*Instructions for the task*: Convert the part of the records that begins with the line containing "800x450 pixels." and ends with the line containing "[x=1014, y=1116]", both included, into a Markdown table with the columns Row and Line. Number each row, and leave out any blank lines.

*Record excerpts*:
╭──

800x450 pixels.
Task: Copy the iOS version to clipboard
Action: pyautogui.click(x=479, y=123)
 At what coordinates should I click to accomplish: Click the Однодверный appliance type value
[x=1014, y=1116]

╰──
╭──

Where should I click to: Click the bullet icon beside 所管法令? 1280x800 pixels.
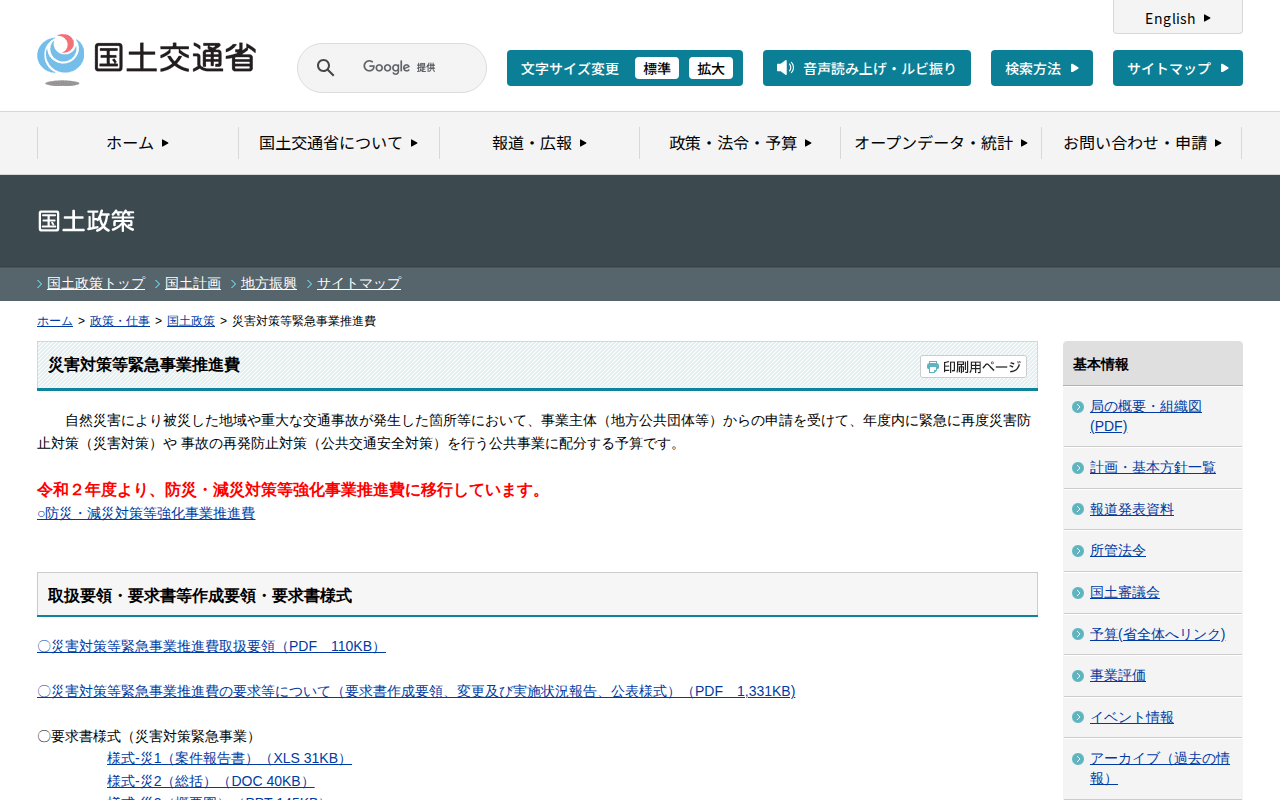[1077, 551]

╰──

*Response to this task*:
| Row | Line |
|---|---|
| 1 | 800x450 pixels. |
| 2 | Task: Copy the iOS version to clipboard |
| 3 | Action: pyautogui.click(x=479, y=123) |
| 4 |  At what coordinates should I click to accomplish: Click the Однодверный appliance type value |
| 5 | [x=1014, y=1116] |